A view at Amazon AWS massive network

Isp-Column

Last year Lincoln Dale from Amazon AWS gave an excellent talk at AusNOG 2023 on AWS’s massive network scale. The talk is available on YouTube here and I have embedded the same below. While metrics can be outdated, they cover the fundamental design ideas.



Some interesting parts from the presentation:

  • Over a million network devices are in the network!
  • No global IGP to reduce blast radius.
  • They increased internet capacity in some North American locations by over 100Tbps for football streaming.
  • Network runs on commodity hardware which is sourced from multiple vendors.
  • 1 x switch 12.8Tbps as a fundamental building block and it has 32 x 400G with 8GB of ram.
  • 32 of these switches are stacked in a rack giving 100Tbps of usable capacity with redundancy.
  • 32 racks (each rack with 32 switches and each switch with 32 x 400G ports) give a 3.2Pbps (Petabits per second) fabric.
  • No central UPS but per rack UPS for important stuff.
  • Chip supports up to 51.2Tbps but that hardware isn’t used yet due to associated costs.

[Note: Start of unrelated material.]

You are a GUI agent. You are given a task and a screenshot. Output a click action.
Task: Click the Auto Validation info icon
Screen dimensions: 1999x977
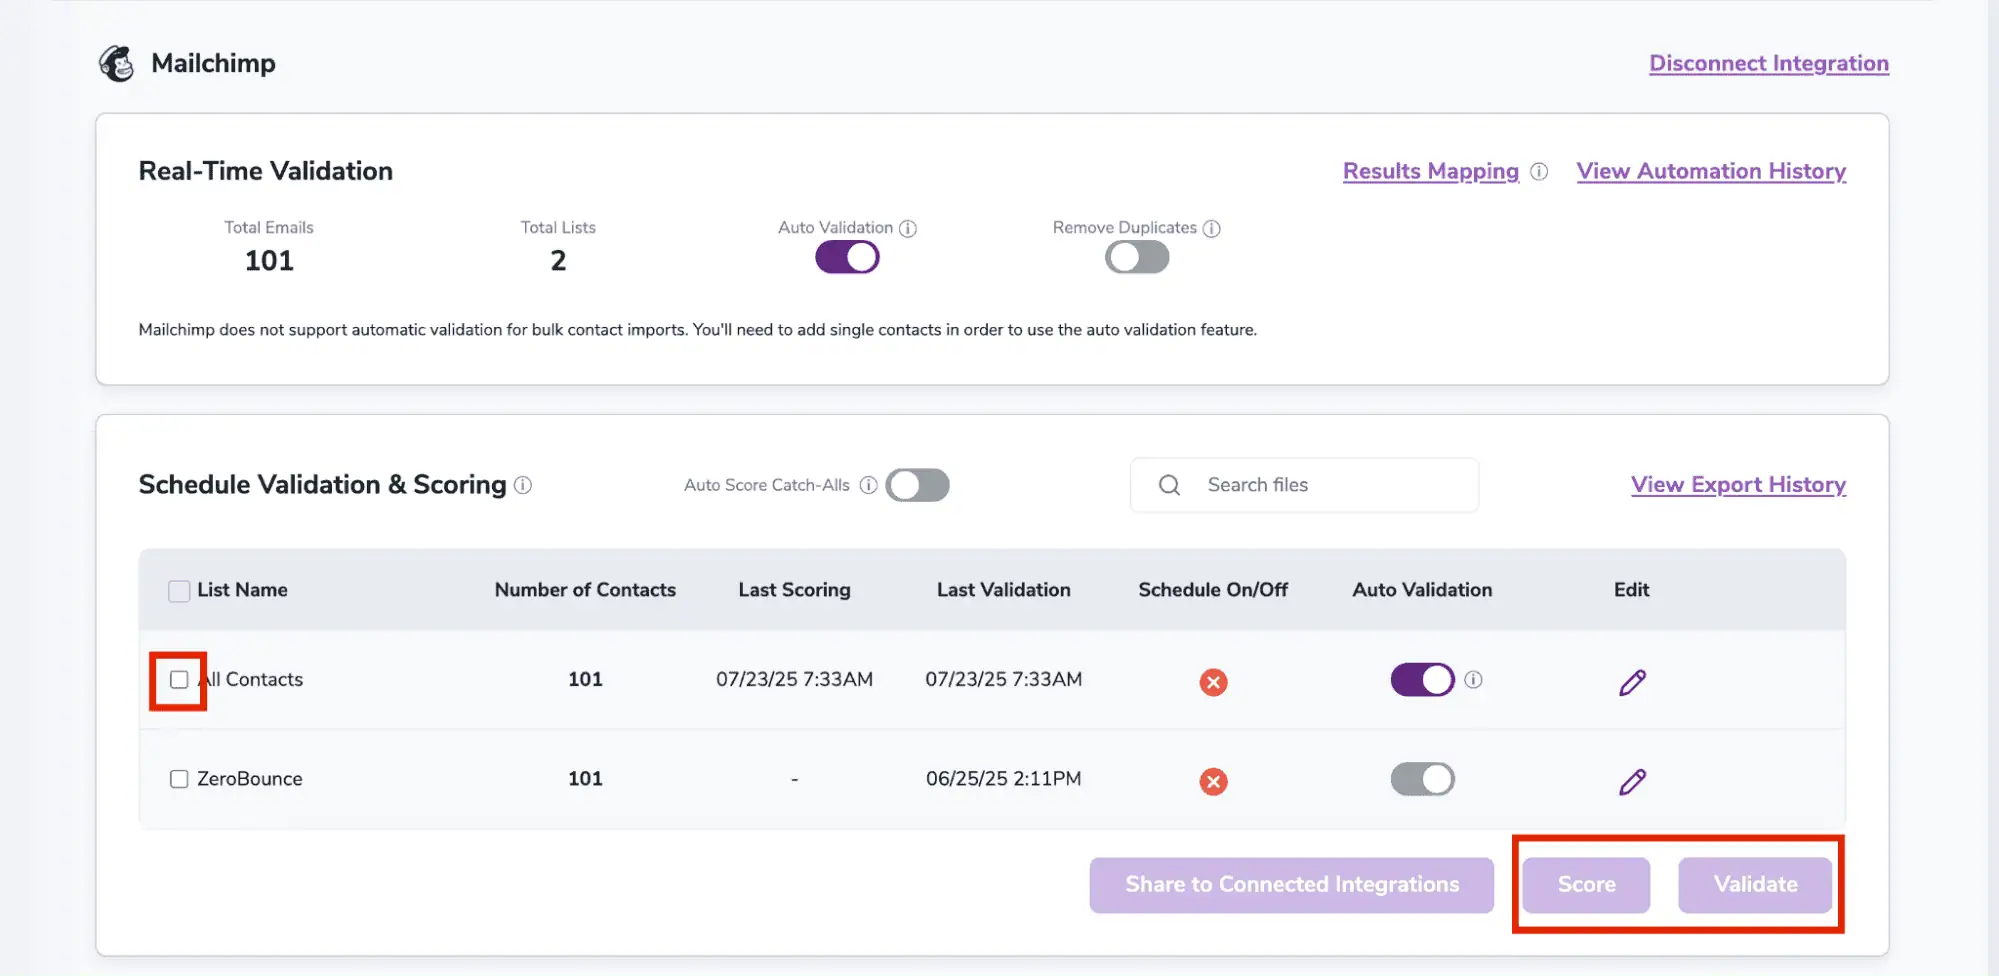(x=908, y=228)
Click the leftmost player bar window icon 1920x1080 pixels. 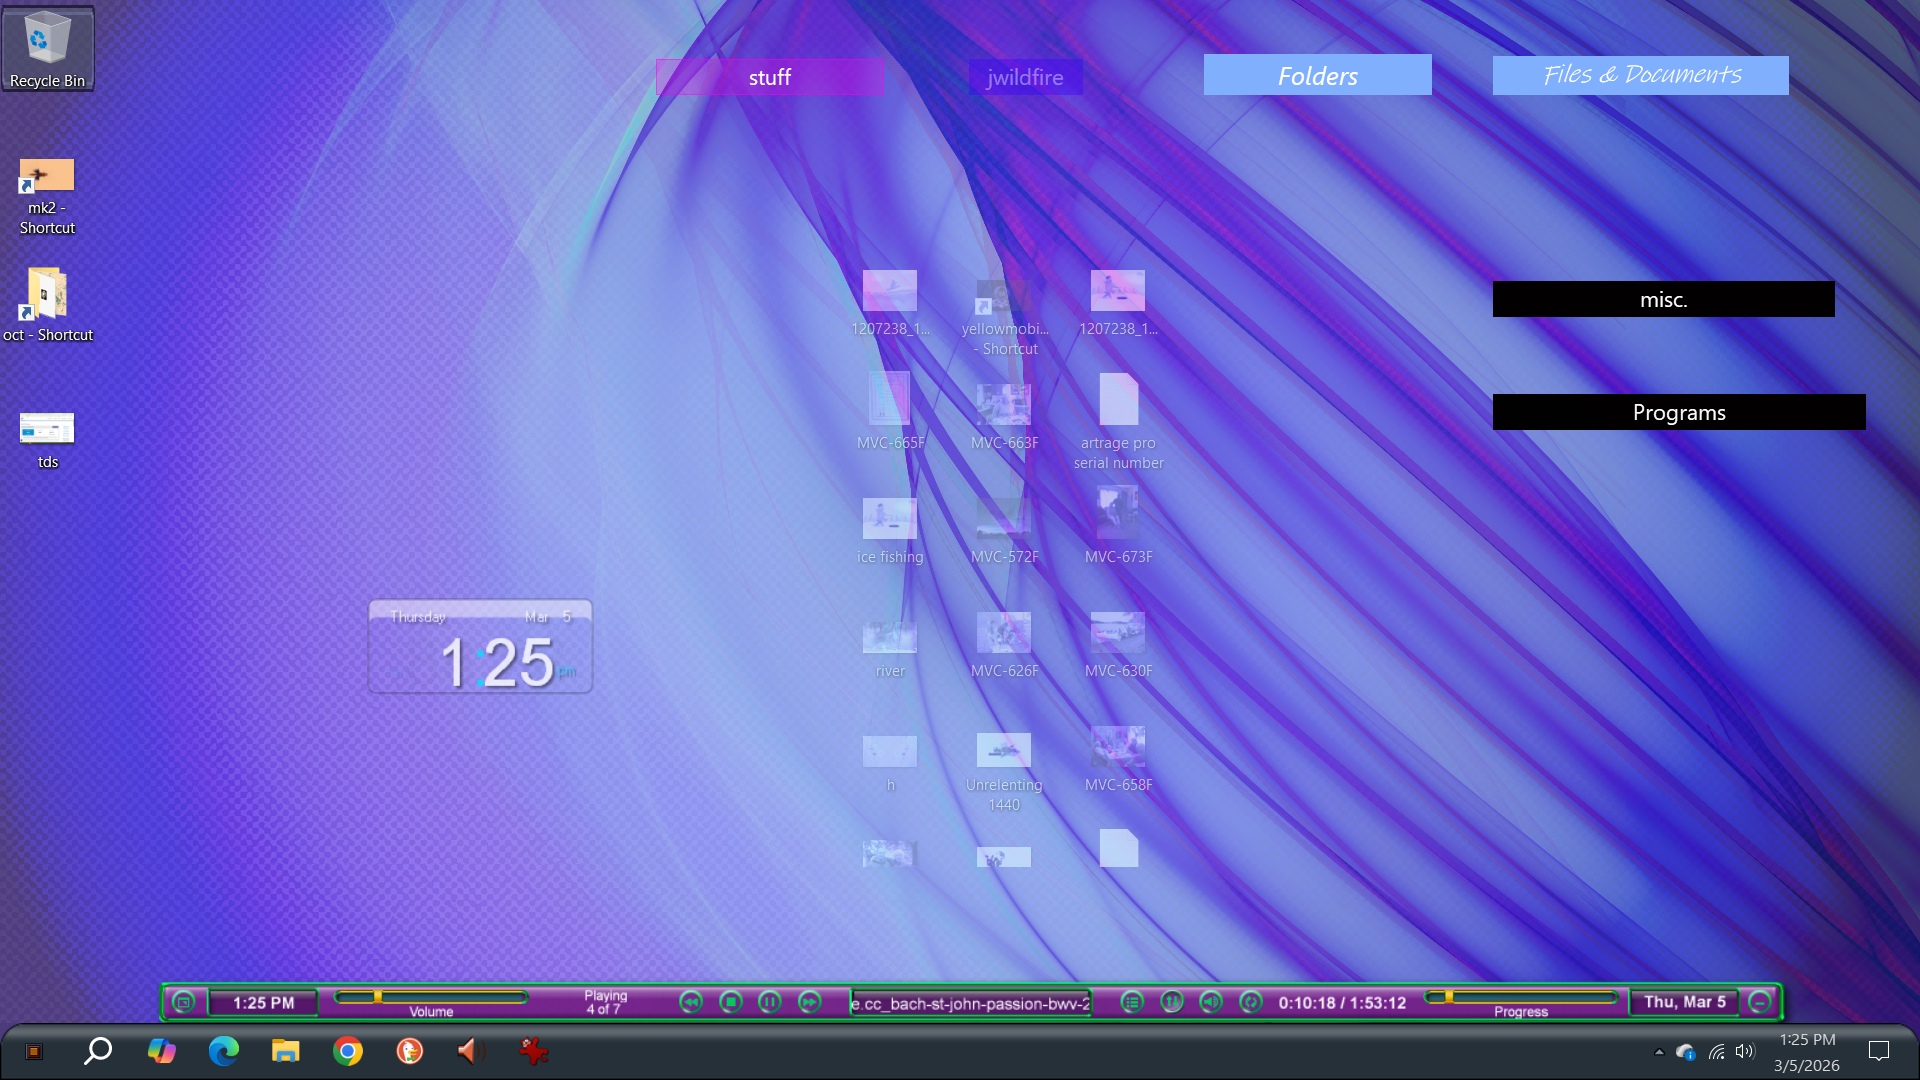pyautogui.click(x=183, y=1002)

  • Makes use of specially created SN connectors instead of breakout cables to reduce cabling.
  • 2.3 million config changes a day by the automated system across the network including pre-checks, post-checks, rollback if needed etc.

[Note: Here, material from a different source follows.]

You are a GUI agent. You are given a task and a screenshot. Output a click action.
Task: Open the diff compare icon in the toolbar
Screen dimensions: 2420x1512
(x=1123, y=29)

  • Network engineers do not make changes in the network but instead make changes in the automated system which makes changes in the network.

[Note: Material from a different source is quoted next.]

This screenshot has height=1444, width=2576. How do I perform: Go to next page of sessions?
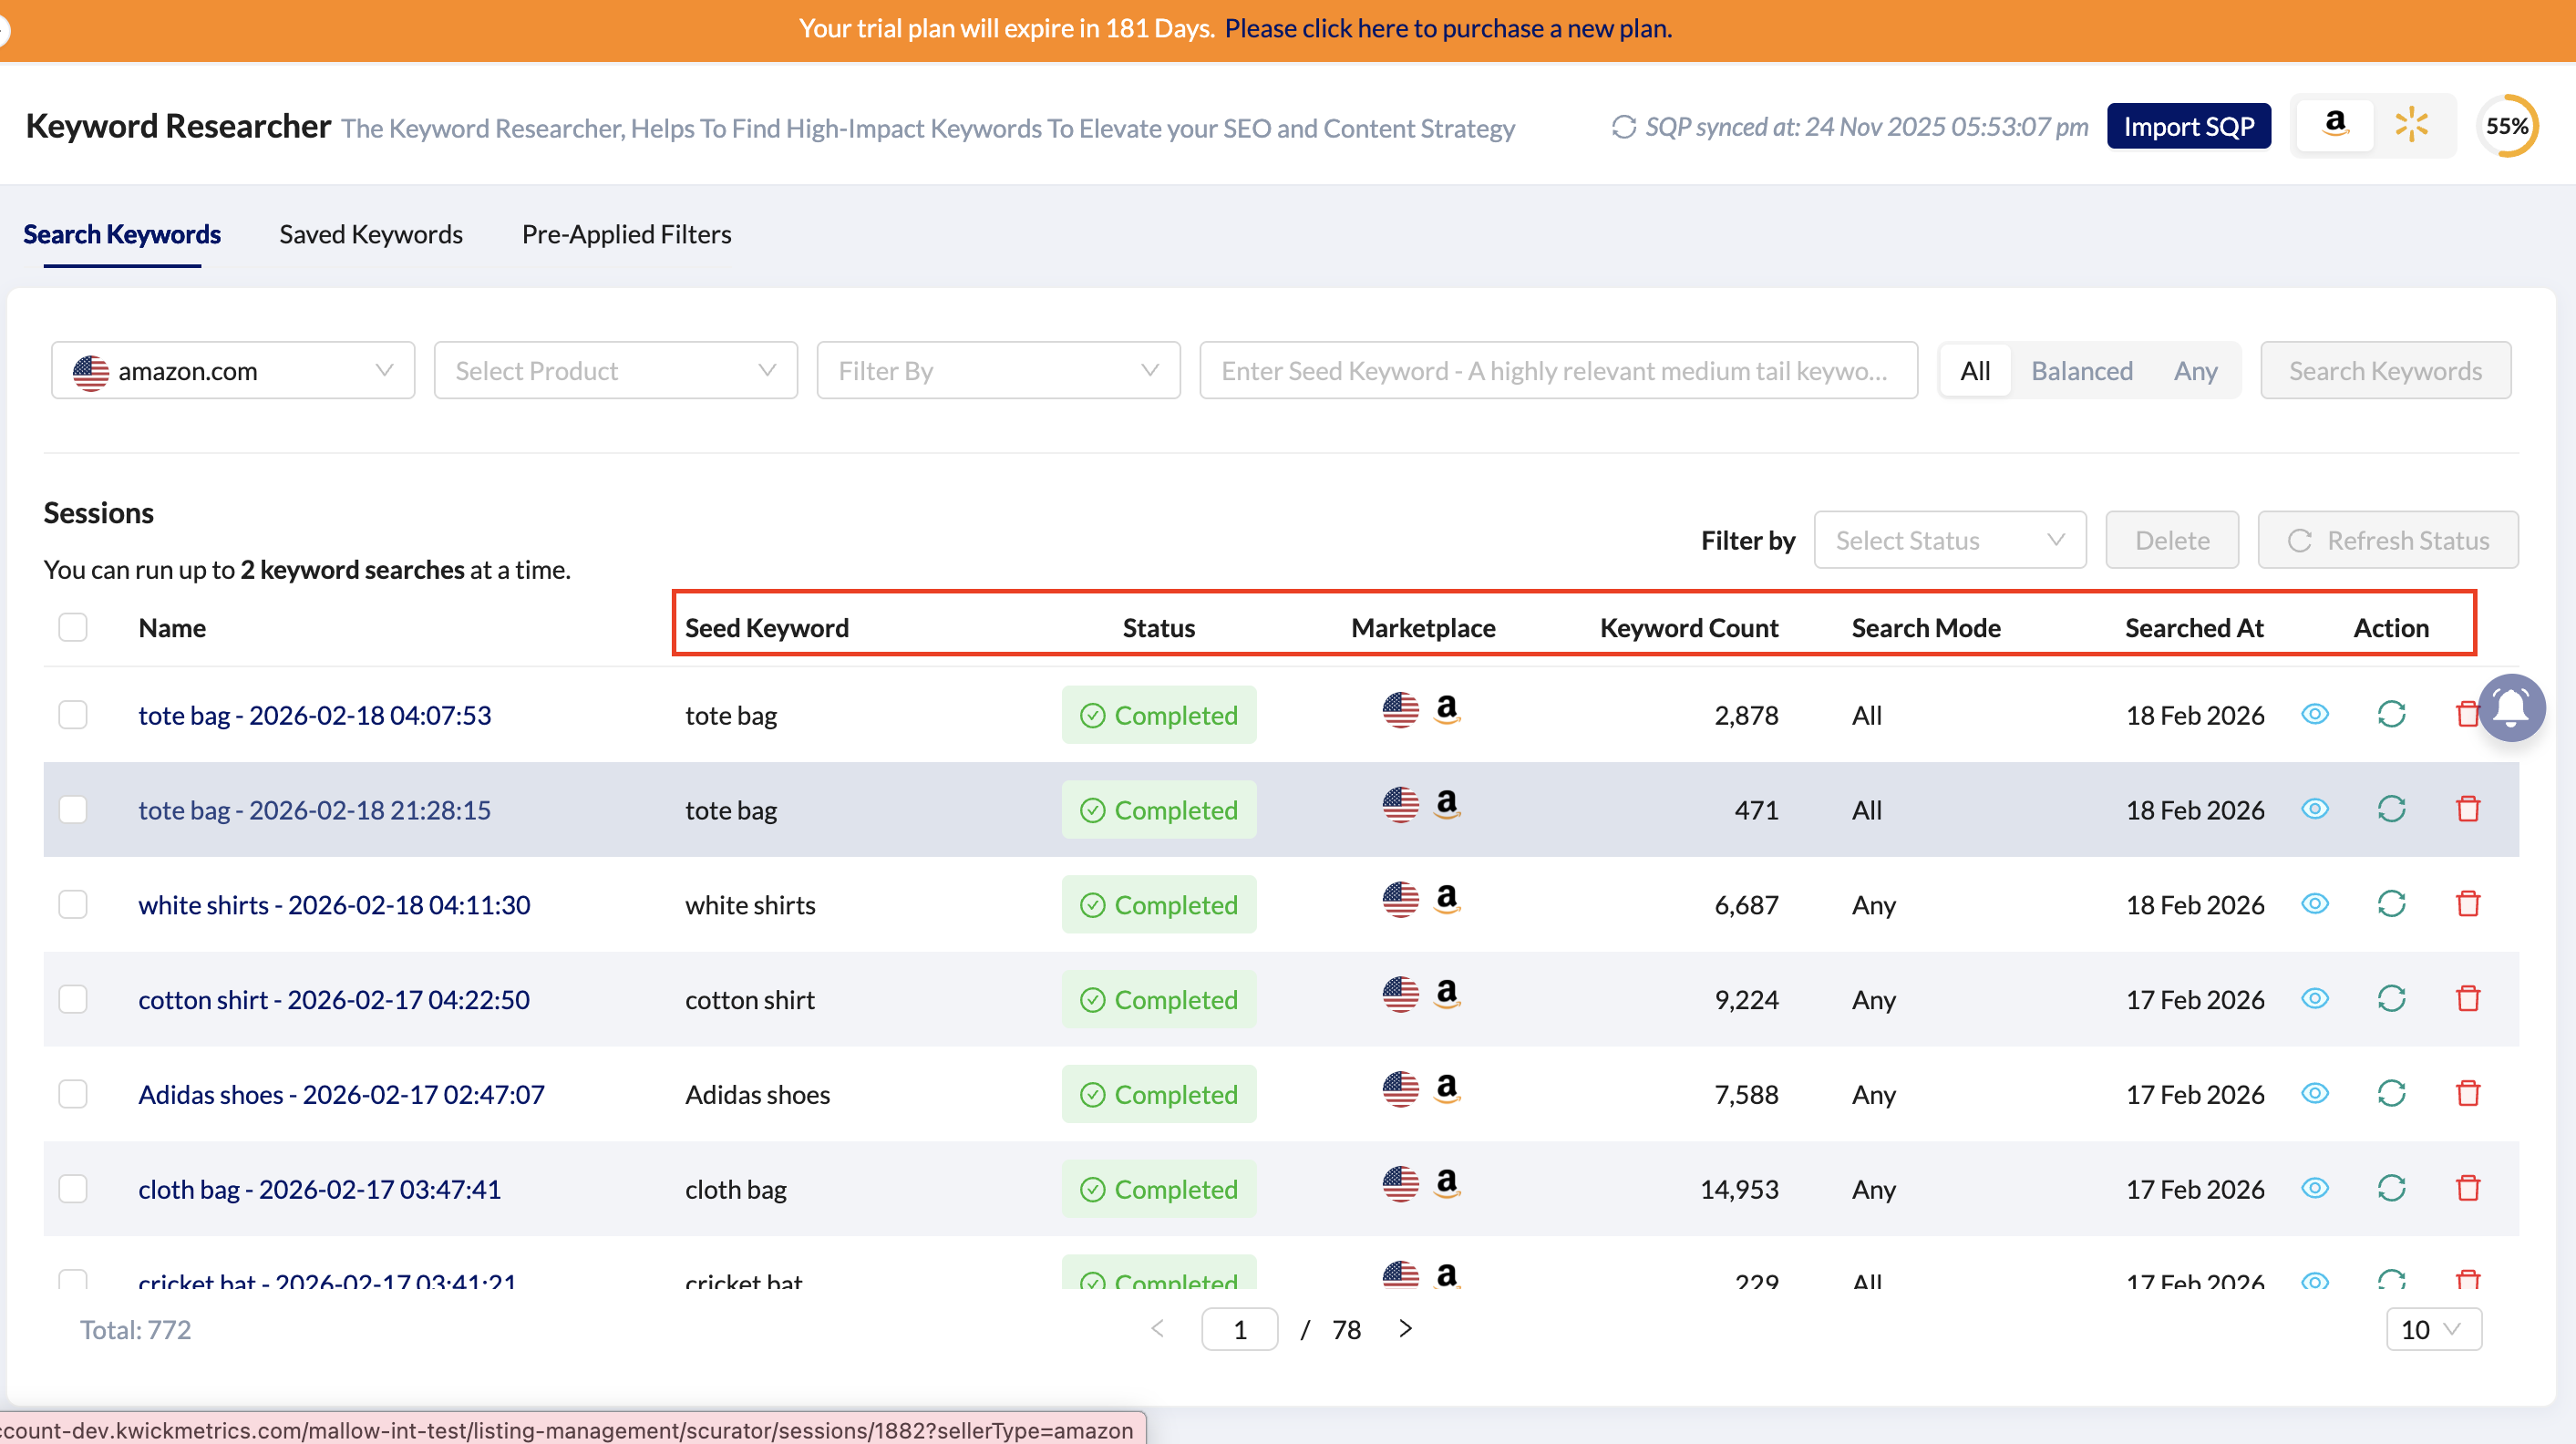click(x=1405, y=1328)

  • No use of BFD internally, makes use of fast LCAP for sub-second detection.
  • Use of eBGP inside the fabric with confederation.
  • Ran out of private IPv4 pools and hence using Class E (240/4). Use of Class E + CGNAT 100.64 pool breaks traceroutes towards AWS.
  • Some devices do not do TTL depreciation (a fundamental thing used for traceroute to work!) because they hit 64 TTLs in many places.
  • Disaggregated control plane - Peering connectivity physically terminates on a device while BGP is done on some container in compute.
  • Ping from connected peers to get DUP responses. This is because one comes from a physical device, while one from the containers. Happens only when packets are sent via /31 peering IP in the source.